My Forte

By , York, PA
I clearly remember when I was seven years old: my mother was playing “Fur Elise,” and I was standing enchanted by the piano. All I desired was to create those same, melodious sounds. However, I had only recently begun learning piano; my ability to produce anything as marvelous as Beethoven’s masterwork was yet developing. Fortunately, the exquisiteness of his piece inspired me to continue my efforts, and music became not only my passion, but also a cherished medium for self-expression.
As I progressed from simple songs to classical and jazz compositions, my love for piano blossomed. I spent months mastering various pieces – one summer, a Prelude and Fugue by Bach, and the summer after, Chopin’s “Fantasie-Impromptu.” Today, the music I play mirrors the emotions on my mind. If I feel lighthearted, Jerry Lee Lewis boogies across the keys; when angry, Toccata in D Minor thunders from my fingertips. Indeed, here lies the greatest joy in playing the piano: it can express innumerable moods and tones that echo a pianist’s deepest sentiments. Nothing in the world compares to sitting at a piano on a rainy day, accompanying the pitter-patter with a bluesy melody.


My early passion for piano quickly effloresced into a more general love for music.
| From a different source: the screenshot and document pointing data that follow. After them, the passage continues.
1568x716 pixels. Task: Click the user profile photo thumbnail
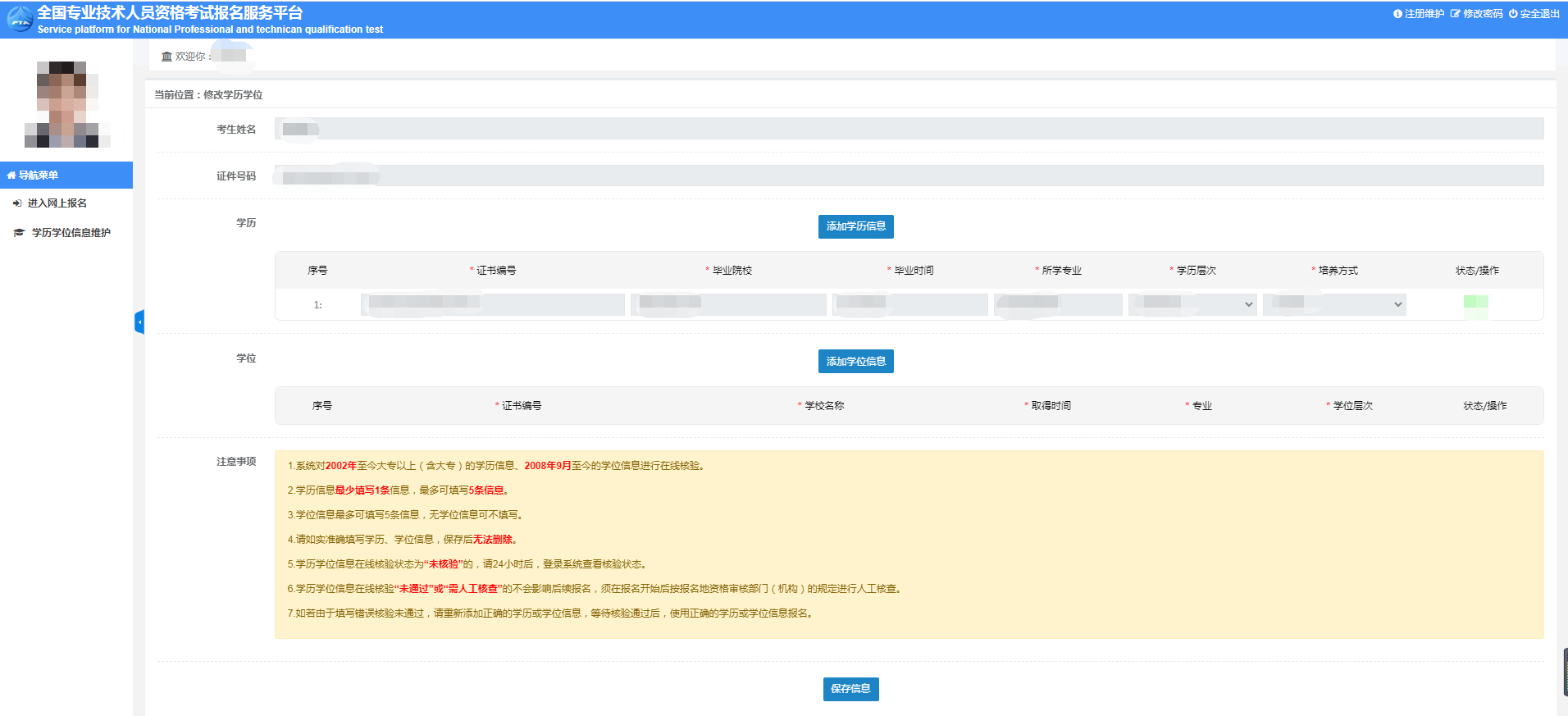click(67, 104)
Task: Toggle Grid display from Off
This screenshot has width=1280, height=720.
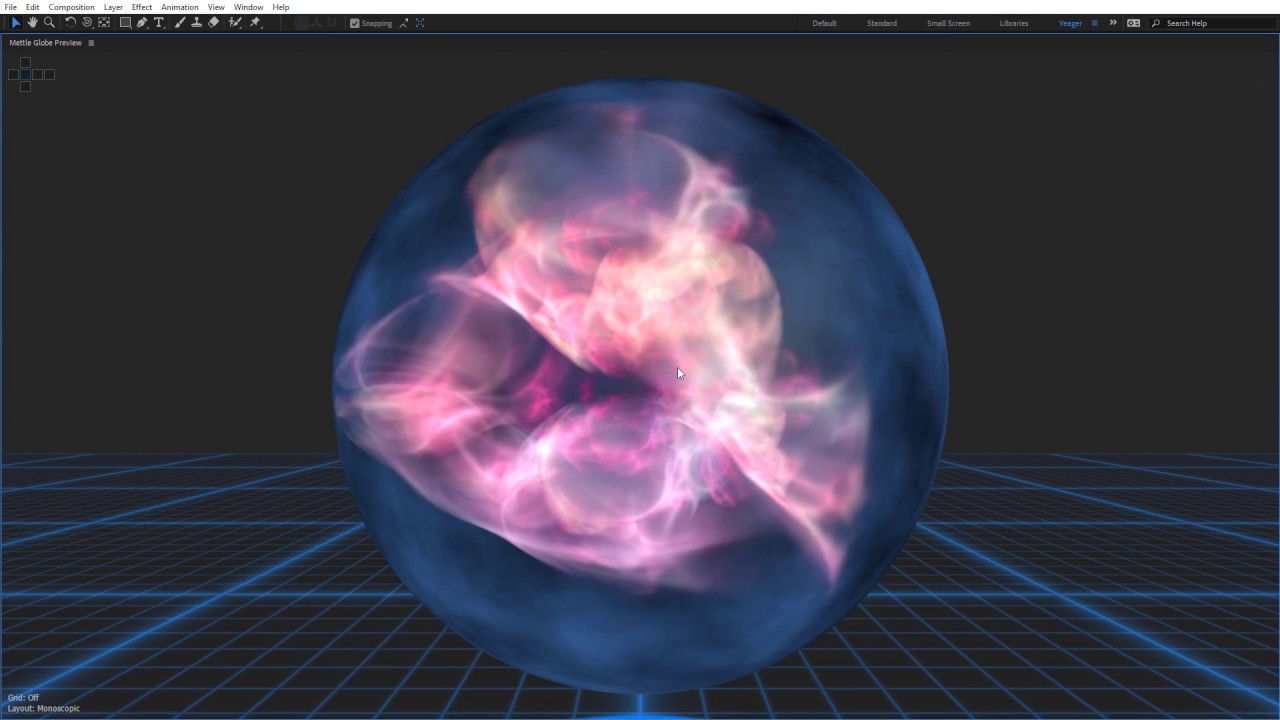Action: 25,697
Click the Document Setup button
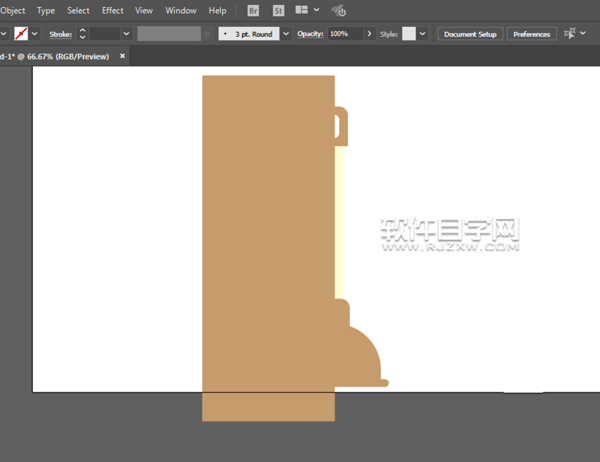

I listen to my iPod wherever I go, and my playlist is often so engrossing, I have to pause and appreciate the music before resuming my task. Even as I craft this essay, Bruce Hornsby distracts me with his dexterity and musicianship. Still, I will always choose playing piano over listening to music. Letting my fingers grace the keys evokes an extraordinary feeling, an inimitable pleasure that stems from creating music. Billy Joel had it right: “My baby grand is all I need.”